Look how they shine for you,

And everything you do,

Yeah they were all yellow"

Using the data on house prices in Baton Rouge, Louisiana in 1985, supplied by Hill, Griffiths and Judge (2001) and running a simple regression of house prices (in dollars) on plot size (in square feet) at first sight we appear to have a satisfactory model with a postive coefficient for the the independent variable and a t-value showing statistical significance even at the 1% level. The F statistic for the regression (here equivalent to the square of the t-value for the coefficient of the explanatory variable) is large enough for us to reject the null hypothesis of no relationship even at the 1% level. The P value shown here after the F statistic as 0.000 to three decimal places is clearly less than 0.01 (1%). PcGive highlights this by attaching two stars.

`EQ( 1) Modelling price by OLS-CS (using b_rouge.xls)`

The estimation sample is: 1 to 213

Coefficient Std.Error t-value t-prob Part.R^2 Constant -426.708 5061 -0.0843 0.933 0.0000 sqft 46.0050 2.803 16.4 0.000 0.5608

sigma 8163.25 RSS 1.40607587e+010

R^2 0.560768 F(1,211) = 269.4 [0.000]**

However a post regression test for heteroskedastcity tells a different story. Using the test based on White (1980) PcGive runs an auxiliary regression of the squared residuals on the original regressor (in this case plot size in square feet) and the squared value of this variable. If the null hypothesis of homoskedasticity is correct we should get a low value for the test statistic (Chi squared and an F form version of the test are available) and associated high probability values. However in this case because the spread of house prices is larger at higher plot sizes we find that we must reject the null hypothesis and accept the alternative, i.e. we must conclude that there is a problem of heteroskedasticty. PcGive helpfully makes sure that we can see this instantly by attaching the stars to the computer output.
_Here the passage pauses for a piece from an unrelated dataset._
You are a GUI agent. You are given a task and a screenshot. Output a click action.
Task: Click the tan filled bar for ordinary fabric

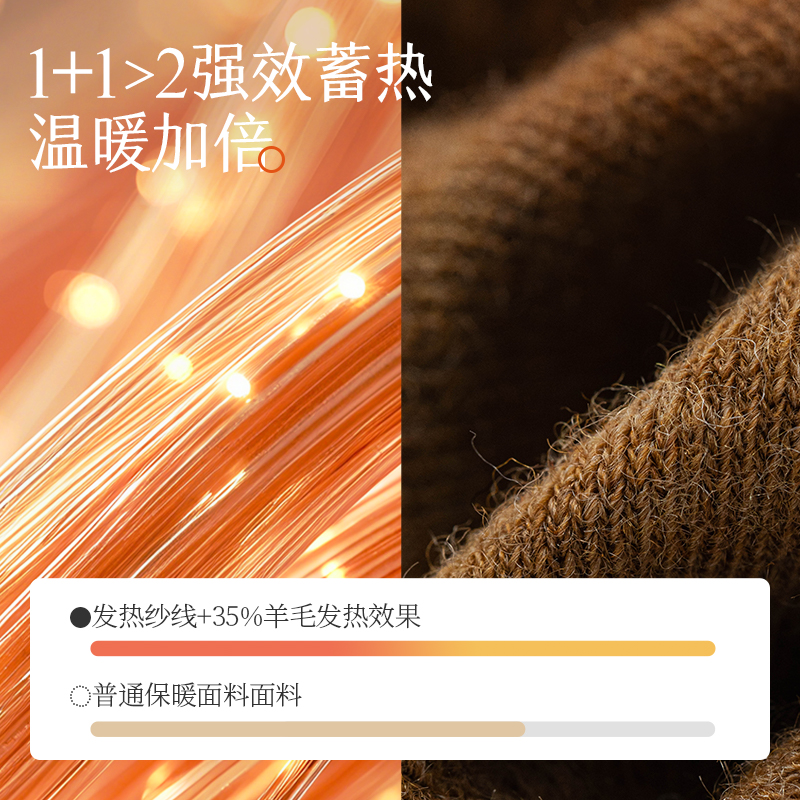308,729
`Testing for heteroscedasticity using squares`

Chi^2(2) = 11.048 [0.0040]** and F-form F(2,208) = 5.6892 [0.0039]**

Clearly we must reconsider our model. A simple linear regression model is inadequate and we should consider an alternative functional form (perhaps a log-linear model). We should also add in and test for the relevance of many other possible variables to explain variations in house prices, some of them in dummy variable form (such as the presence or not of central heating).

The asterisks (or stars) that come in the PcGive output are a great help, but they should just be used to draw your attention to certain features of the results and must not be used mechanically.

As this example illustrates, the presence or absence of stars can be something we welcome (as with the overall F statistic in the basic regression) or something that causes us to pause and consider what to do next (as in the case of the heteroskedastcity test result). In all cases it is NOT appropriate to report your results just by talking about the presence or absence of the stars. A full consideration of the null and alternative hypotheses, test statistic and its meaning should be provided. Unfortunately I have seen assessed work handed in by some students where this doesn't happen and all I get is star gazing. I call this approach to econometrics "Yellow Econometrics"*. It is a kind of technological upgrade on the "cowboy econometrics" that I discussed in an earlier blog (where people would just quickly look to see if t-values were bigger than 2 or not rather than looking up the exact t statistic from the tables).

* Based on the opening line of Coldplay's 2000 hit "Yellow"

"Look at the stars,

Look how they shine for you,

And everything you do,

Yeah they were all yellow"

*References**Doornik, J A and Hendry, D F (1994-2008)PcGive Professional. Timberlake Consultants Limited.*

Hill, R C, Griffiths, W E and Judge, G G (2001) Undergraduate Econometrics. Second Edition John Wiley and Sons Ltd.

White, H. (1980). "A heteroskedastic-consistent covariance matrix estimator and a direct test for heteroskedasticity" Econometrica, 48, 817--838.Hill, R C, Griffiths, W E and Judge, G G (2001) Undergraduate Econometrics. Second Edition John Wiley and Sons Ltd.

White, H. (1980). "A heteroskedastic-consistent covariance matrix estimator and a direct test for heteroskedasticity" Econometrica, 48, 817--838.